Here are links and a few selected paragraphs from four articles to provide you with a quick update of the situation in Nigeria with respect to the approximately 274 girls and young women kidnapped by Boco Haram.
Aminu Abu Bakr of CNN reports encouraging news that Nigerian villagers fight off attacks by Boko Haram, killing more than 200 of the them and captturing their arms and vehicles.
Hundreds of Boko Haram fighters stormed the villages of Menari, Tsangayari and Garawa in the ethnic Shuwa-dominated Kalabalge District on Tuesday. Boko Haram -- the group responsible for the kidnapping of nearly 300 schoolgirls from the same region -- was met with stiff resistance as locals put up a fierce fight, witnesses said. ...
In the three villages attacked Tuesday, gunmen arrived in dozens of all-terrain vans, armored tanks and motorcycles, but villagers quickly mobilized and engaged the attackers in a prolonged battle. ...
"At Tsangayari and Garawa, they met a big surprise as residents engaged them in a fierce battle in which over 200 of the Boko Haram fighters were killed. More than 150 were killed in Tsangayari," Ahunna said.
Someone with the initials E.W. at the Economist pens a note that the The odds are bad.
Even if the army knew who they were looking for, the odds of finding them are low. Boko Haram, the terrorist organisation that claimed responsibility for the attack, has been kidnapping girls for years, often for sale as slaves. In the month it took the government to cobble together its pitiful response, many of the most recent victims will have been disbursed throughout the Sambisa forest, an inaccessible scrubland forty times the size of London, or taken over the border into Cameroon and Chad.
Foreign experts are assisting with intelligence and surveillance, but Nigerian soldiers, led by corrupt generals, are poorly armed, demoralised and lack proper training.
Eric Schmitt and Brian Knowlton of The New York Times writes U.S. Officials Question Ability of Nigeria to Rescue Hostages.
WASHINGTON — Obama administration officials on Thursday questioned whether the Nigerian military is able to rescue, even with international help, more than 260 schoolgirls abducted last month, giving impetus to a social media campaign calling for the United States to do more to free the hostages.
That campaign is supported by some members of Congress, but has made the Pentagon increasingly uneasy. Military leaders worry that they might be ordered to send in commandos to undertake a mission they regard as unacceptably risky.
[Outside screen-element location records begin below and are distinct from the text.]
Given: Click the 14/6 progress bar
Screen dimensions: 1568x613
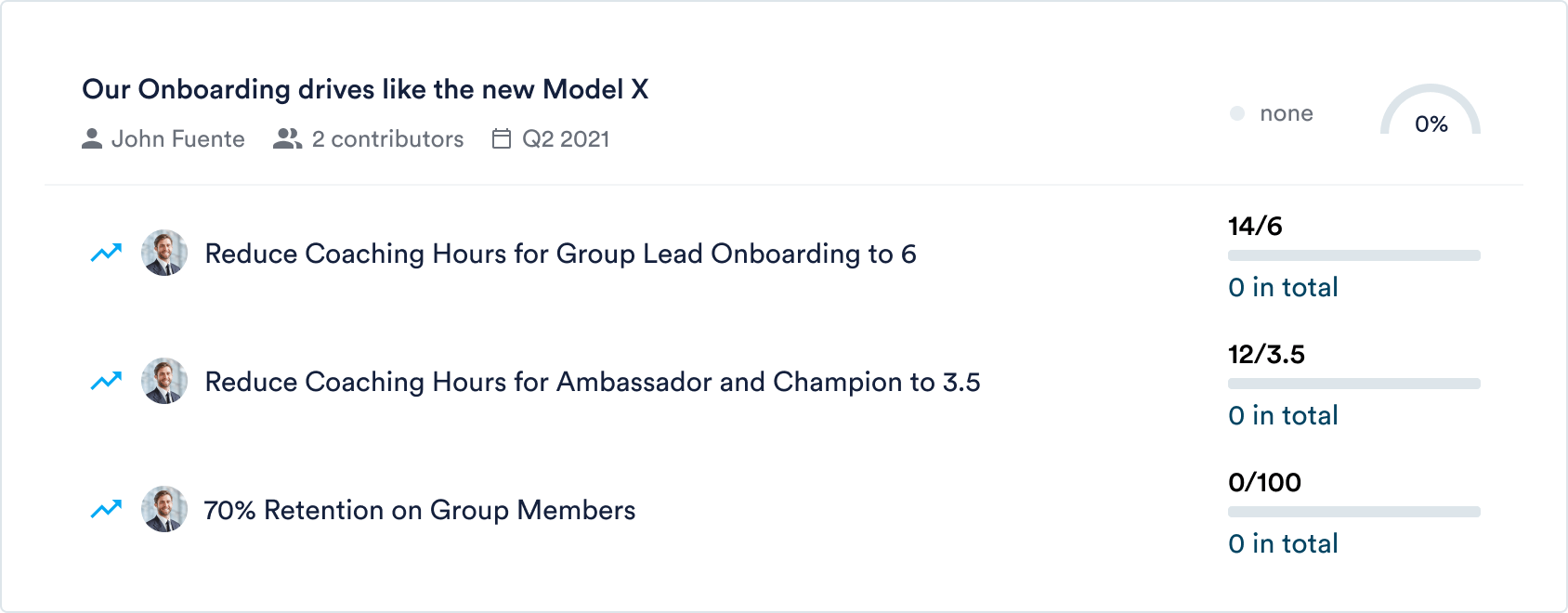Looking at the screenshot, I should (1353, 255).
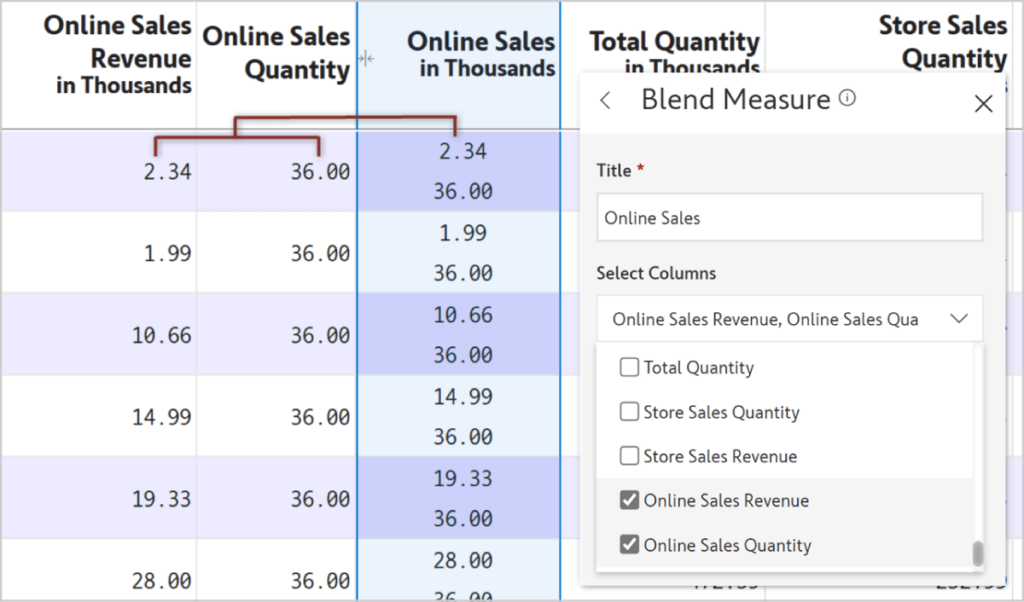Screen dimensions: 1024x602
Task: Close the Blend Measure panel
Action: [x=983, y=103]
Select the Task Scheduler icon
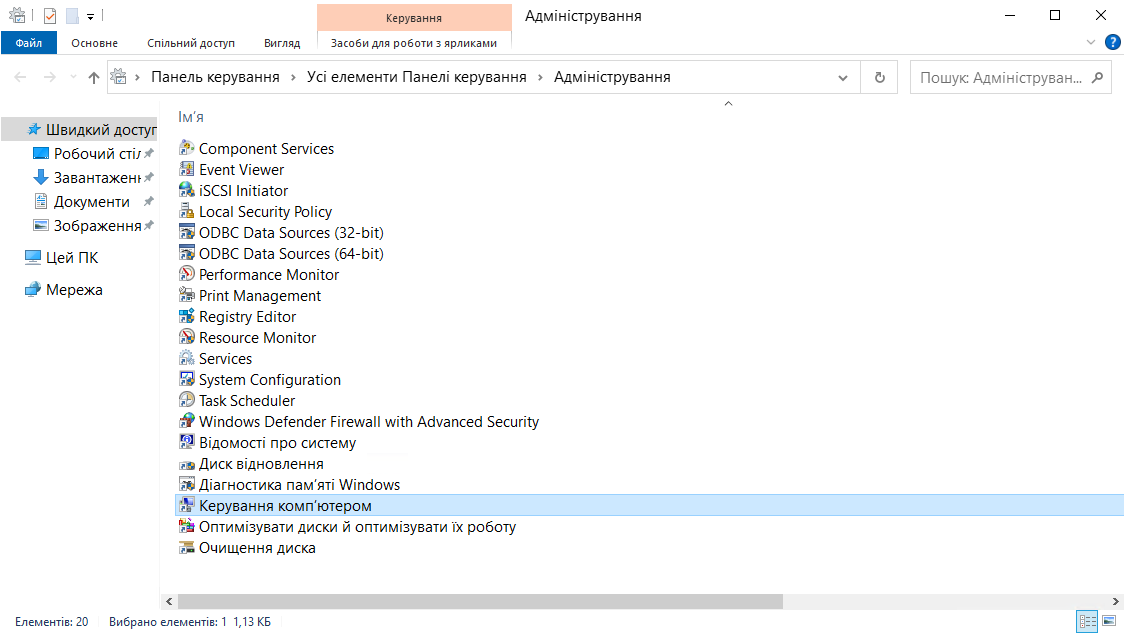This screenshot has width=1125, height=634. point(186,400)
“At this point, we’re not actively considering the deployment of U.S. forces to participate in a combined rescue mission,” the White House spokesman Jay Carney said Wednesday. ... “We’re now looking at a military force that’s, quite frankly, becoming afraid to even engage,” said Alice Friend, the Pentagon’s principal director for African affairs. “The Nigerian military has the same challenges with corruption that every other institution in Nigeria does. Much of the funding that goes to the Nigerian military is skimmed off the top, if you will.”
Top American military officers also express concern that the extraordinary finding and execution of Osama bin Laden by Seal Team 6 has raised public expectations of combat search and rescue operations which are not always possible to so smoothly execute in reality.
Harriet Sherwood and Judith Soal of The Guardian reports that Nigeria's Goodluck Jonathan cancels visit to kidnapped girls' town.
The Nigerian president has cancelled a visit to the northern town from where more than 200 schoolgirls were kidnapped last month, as the US said the rescue mission was proving tough.
Goodluck Jonathan had been preparing to make his first visit to Chibok since the mass abductions were confirmed. He has been criticised for a slow response to the crisis and for failing to visit the girls' home town.
No reason was given for the cancellation, but security is likely to have been a major concern. The area is a stronghold of Boko Haram, the Islamic militant group that snatched the girls from a school on 14 April. Insurgents killed at least four soldiers in an ambush on Monday.
Relatives in Chibok were angry at the cancellation, saying they had no confidence that the government was doing everything possible to find the missing girls.
I hope this update and these links provide you with an overview of some of the recent developments related to the kidnapping of the poor girls and young women in Nigeria.
Our sympathies, prayers and/or best wishes go out to these girls, young women, their families and all Nigerians who are suffering during this terrible situation.